## Excerpt to read
--
This Rooster's Cooked!
If I hadnt seen him today, this one would have slipped through the cracks. Less of a story...More of a character study in debauchery.
Hit play if you, or anyone within earshot, aren't offended by the liberal use of profanities peppered throughout the recording.
PART 1: Meet Macca the Monged out Man from Melton
Chapter 1. The Fugitive’s Hip
Macca’s been gone for a few weeks now, vanished like smoke from a finished bong. He spent a couple of months with us, reason being that he busted his hip from a fence-leap gone wrong. He’d been trying to outrun the boys in blue, a desperate, clumsy dance to avoid getting hauled in to the station. They’d slapped him with a laundry list of alleged offences – a stolen bicycle or two, a couple of fiery words aimed at his ex-girlfriend, and a stack of those fiddly intervention order breaches that snag you like burrs in a dog’s tail. Initially, I tried to pick at the threads of his story, thinking there was a good yarn tangled in there because everyone in here has a story to share. But after a couple of goes, I almost gave up, because Macca’s mind? It was a paddock stripped bare. Decades of smack, crack, booze, bongs, and whatever other poison he could get his grubby hands on had hollowed him out, left his thoughts rattling like loose change in a tin.
--
[Saved data entries]
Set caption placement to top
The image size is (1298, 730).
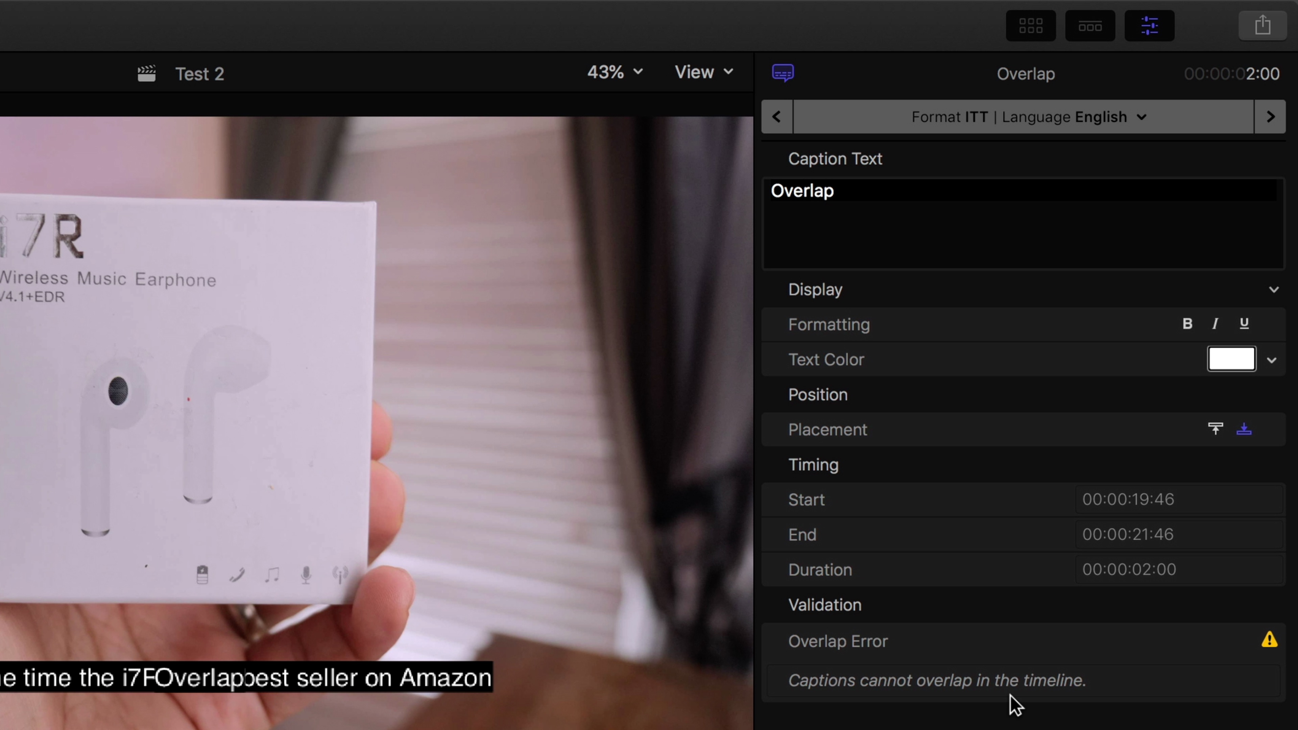pyautogui.click(x=1215, y=429)
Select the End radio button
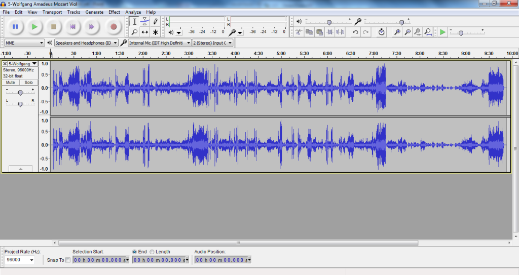This screenshot has height=275, width=519. pyautogui.click(x=134, y=252)
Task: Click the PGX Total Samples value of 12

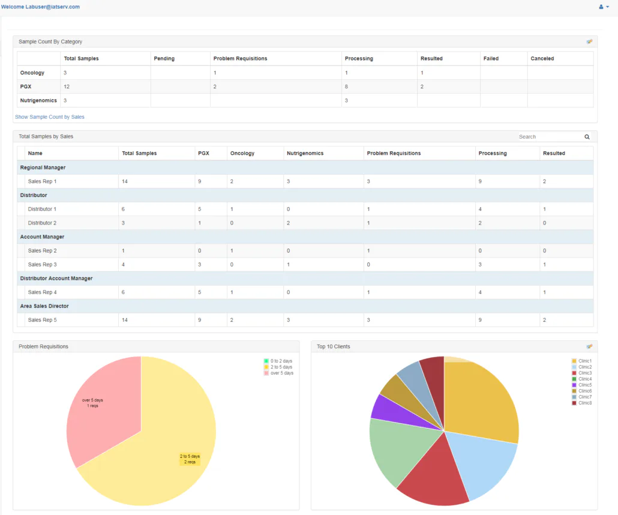Action: click(66, 86)
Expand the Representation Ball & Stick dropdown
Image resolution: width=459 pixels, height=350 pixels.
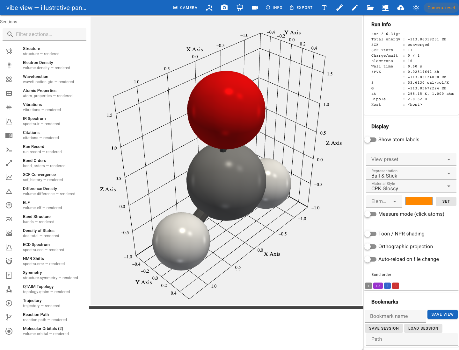click(x=411, y=173)
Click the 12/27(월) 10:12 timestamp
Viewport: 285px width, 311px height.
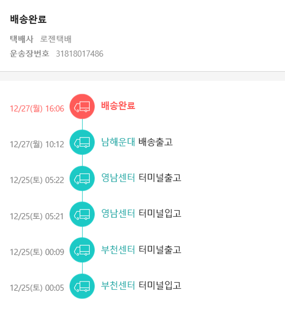pos(37,144)
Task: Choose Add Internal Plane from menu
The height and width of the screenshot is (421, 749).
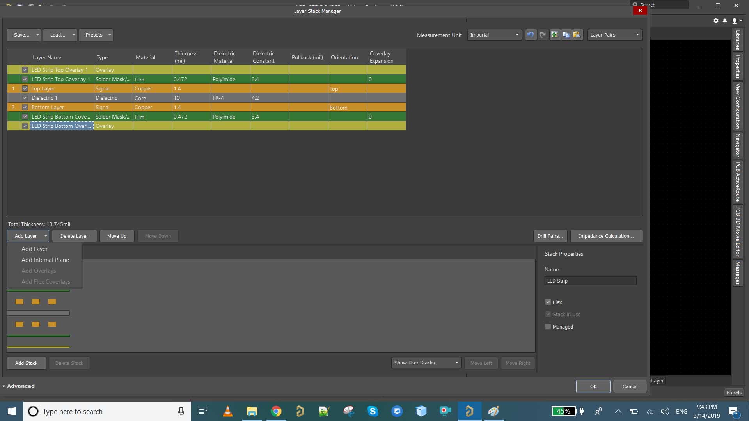Action: (x=45, y=260)
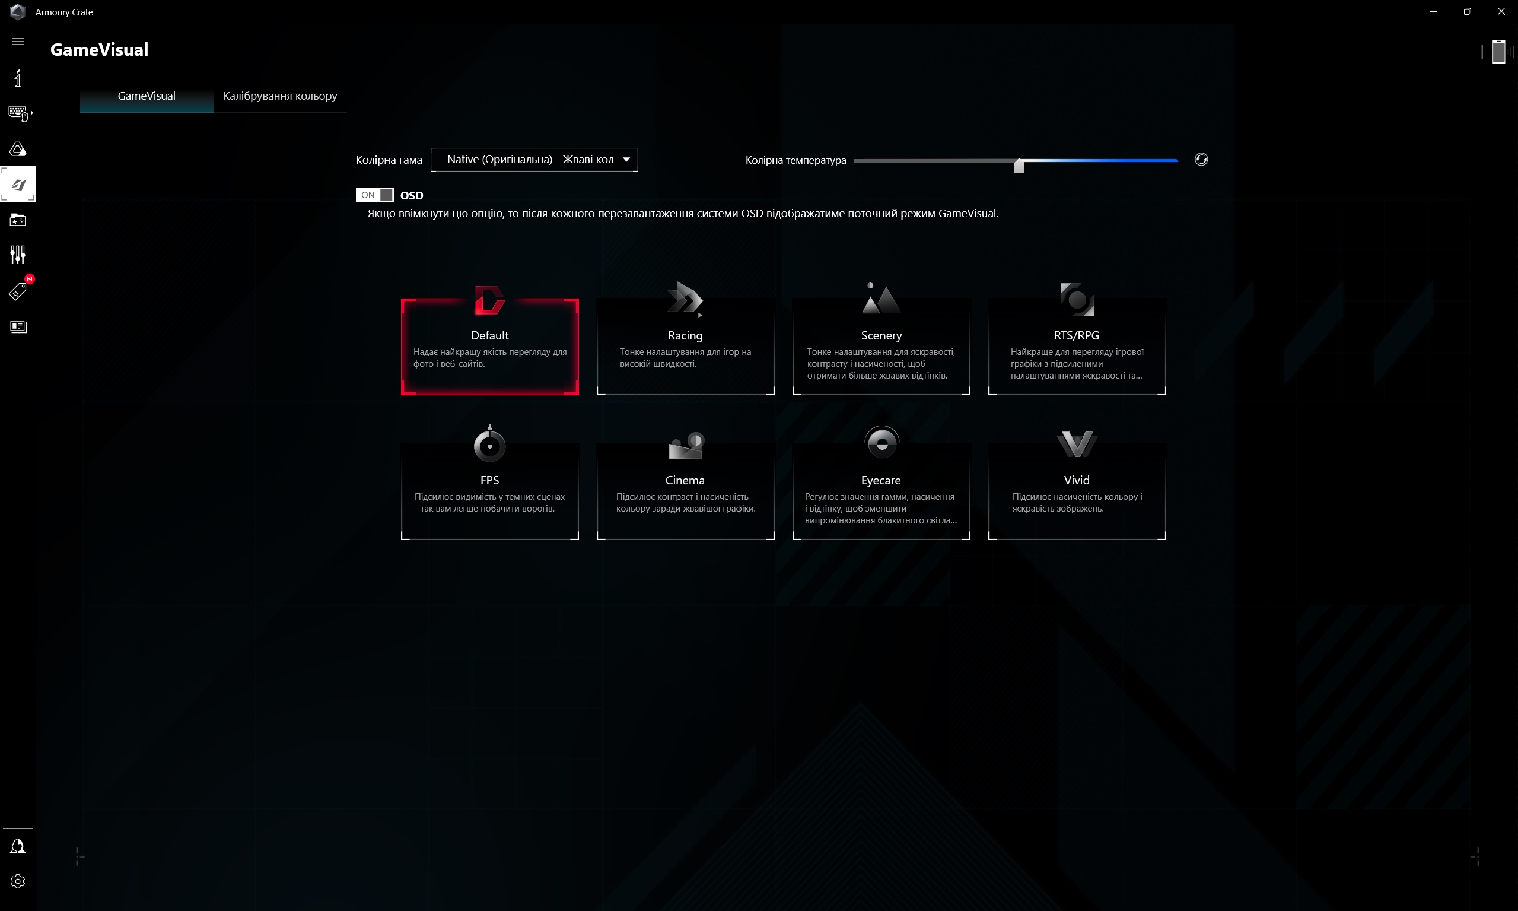Reset color temperature with refresh icon
The width and height of the screenshot is (1518, 911).
(1201, 160)

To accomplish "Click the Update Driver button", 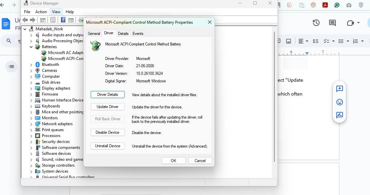I will tap(108, 106).
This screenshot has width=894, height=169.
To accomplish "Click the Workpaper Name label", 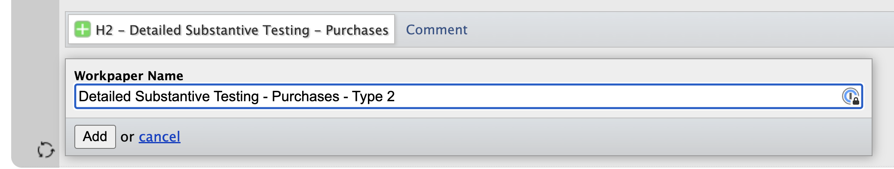I will point(129,76).
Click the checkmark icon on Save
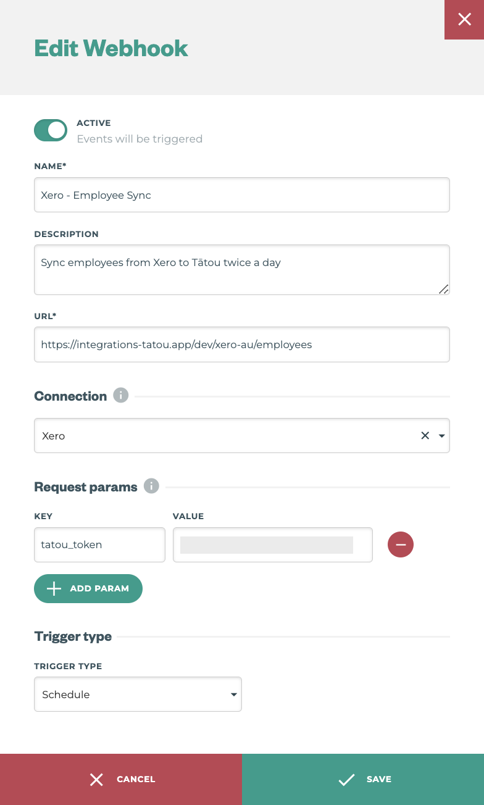484x805 pixels. [x=346, y=779]
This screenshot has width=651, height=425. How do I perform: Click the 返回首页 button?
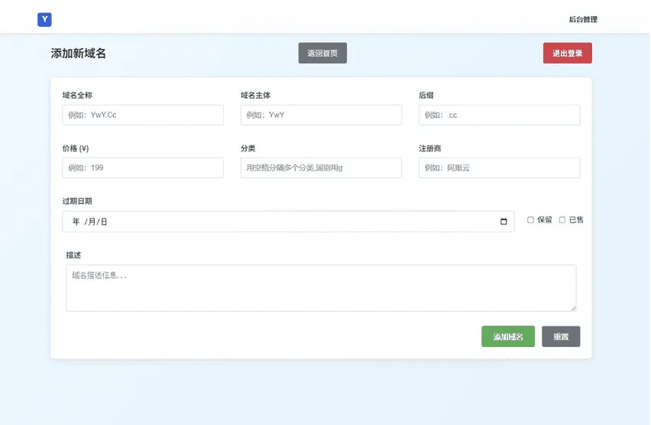point(322,54)
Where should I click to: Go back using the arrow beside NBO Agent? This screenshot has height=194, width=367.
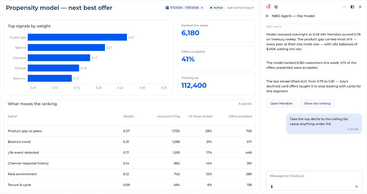(x=267, y=16)
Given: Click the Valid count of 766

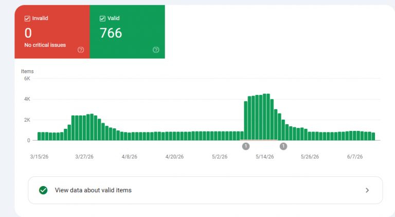Looking at the screenshot, I should click(x=111, y=33).
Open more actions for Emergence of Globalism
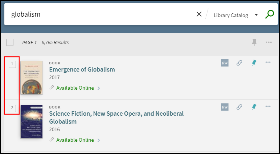 tap(268, 62)
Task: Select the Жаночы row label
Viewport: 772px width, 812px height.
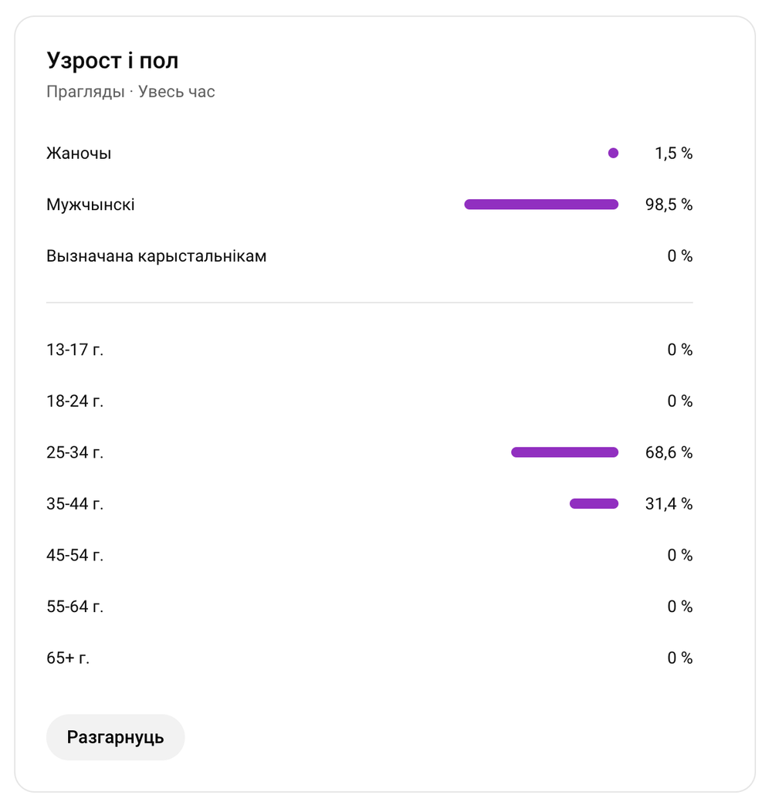Action: coord(79,154)
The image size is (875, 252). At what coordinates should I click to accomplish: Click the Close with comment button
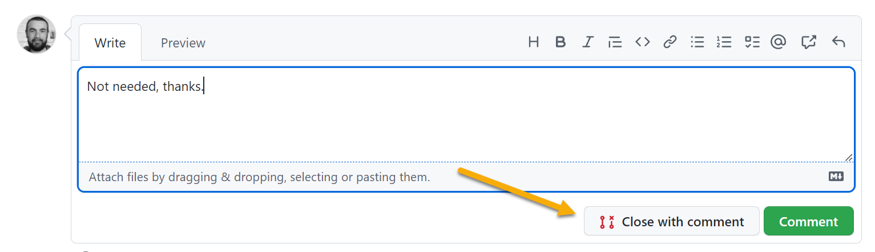[x=671, y=221]
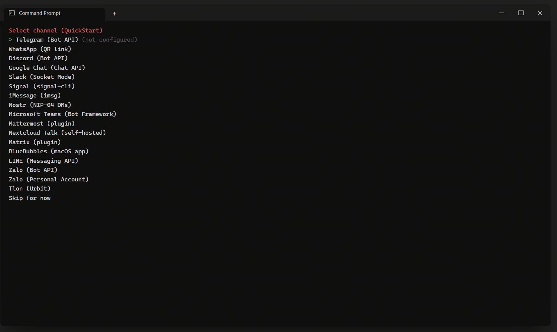Switch to the Command Prompt tab
Image resolution: width=557 pixels, height=332 pixels.
pyautogui.click(x=54, y=14)
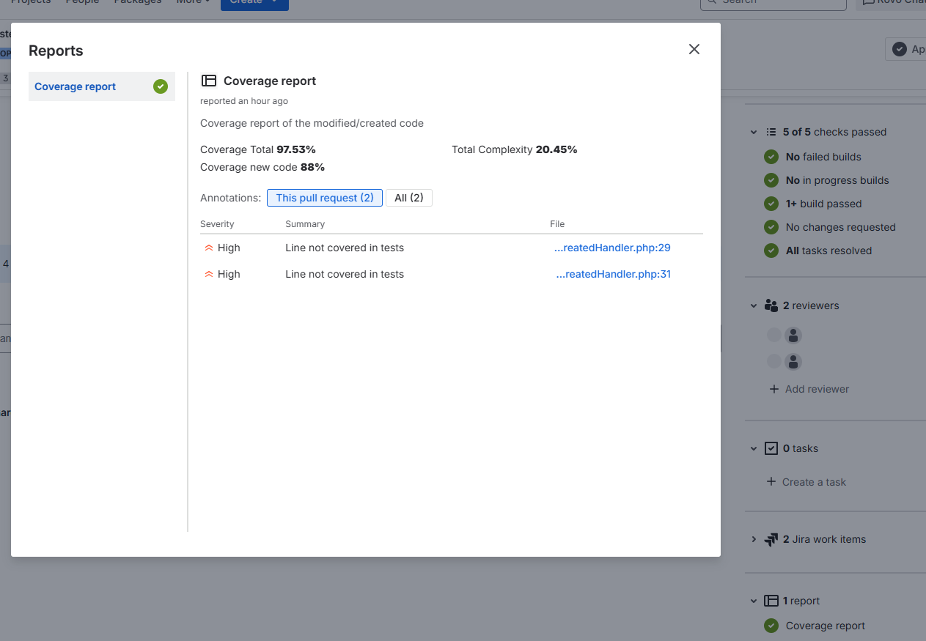Viewport: 926px width, 641px height.
Task: Collapse the reviewers section
Action: 754,306
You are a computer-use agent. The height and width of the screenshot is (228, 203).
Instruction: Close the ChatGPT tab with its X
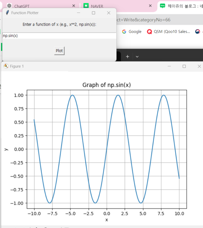(73, 6)
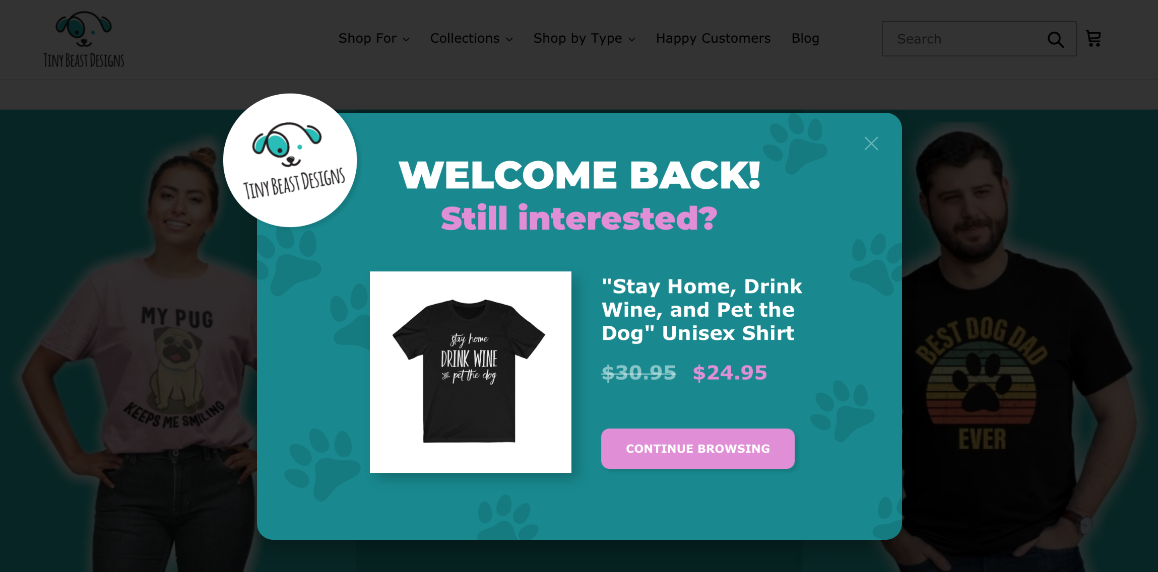Image resolution: width=1158 pixels, height=572 pixels.
Task: Click the shopping cart icon
Action: point(1093,38)
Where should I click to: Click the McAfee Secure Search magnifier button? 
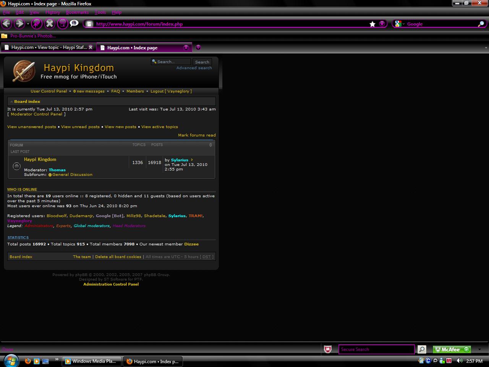tap(421, 349)
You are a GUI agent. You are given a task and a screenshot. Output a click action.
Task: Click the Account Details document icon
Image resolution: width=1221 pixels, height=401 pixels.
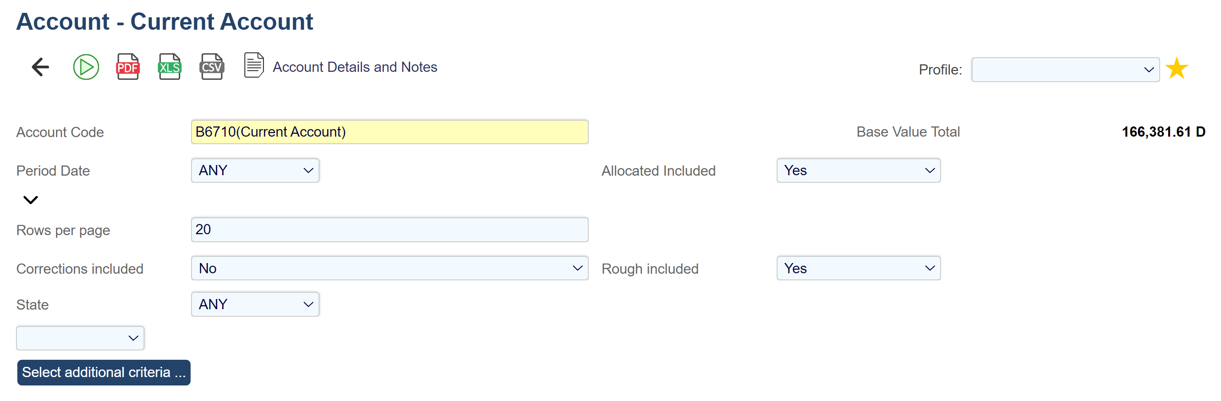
--
## Your tasks
1/ Copy the story about Macca word for word from "This Rooster's Cooked!" to "throughout the recording.".
2/ Pick up the story about Macca after its final sentence and keep writing it.

## Answers
1/
This Rooster's Cooked!
If I hadnt seen him today, this one would have slipped through the cracks. Less of a story...More of a character study in debauchery.
Hit play if you, or anyone within earshot, aren't offended by the liberal use of profanities peppered throughout the recording.

2/
Chapter 2. The Melton Bogan Ballet
He was a reamed-out looking freak, Macca, the living, breathing embodiment of the Melton bogan. Strung out like a broken guitar string, scrawny as a starved possum, eyes beady as a startled sparrow, teeth that looked like they’d fought a losing battle with a brick wall, and a bony chicken-neck that jutted out when he spoke. His speech was a high-pitched squeak, always seasoned with a generous shake of ‘fucks’ or ‘fuckin’s’. The first time our paths crossed, he was doing a wonky jig on crutches, breathlessly telling me, “Fuckin’ yeah, I should be in a fuckin’ wheelchair too, but fuck, the dumb fucks fuckin’ gave me these fuckin’ crutches! I’ve fucked me fuckin’ hip runnin’ from the fuckin’ pigs, and after the fuckin’ operation, the cunts said I shouldn’t even be on me fuckin’ feet. Fuckin’... anyway, where’s the fuckin’ nurses... I need me fuckin’ pain relief for fuck’s sake!”
That tinny, nasal twang of his turned the ‘fuckin’s’ into something else entirely – a crow calling, a sound like ‘faarkin,’ ‘farkeen,’ or ‘fuccin,’ depending on which way the wind of his mood blew. His head had a permanent bob, a restless, chicken-like jerk, and he couldn’t sit still for two seconds. With each ‘fuck’ that tumbled out, he’d flap his arms like a chook and stretch his neck, clucking like a frantic chicken with a bad case of Tourette’s Syndrome.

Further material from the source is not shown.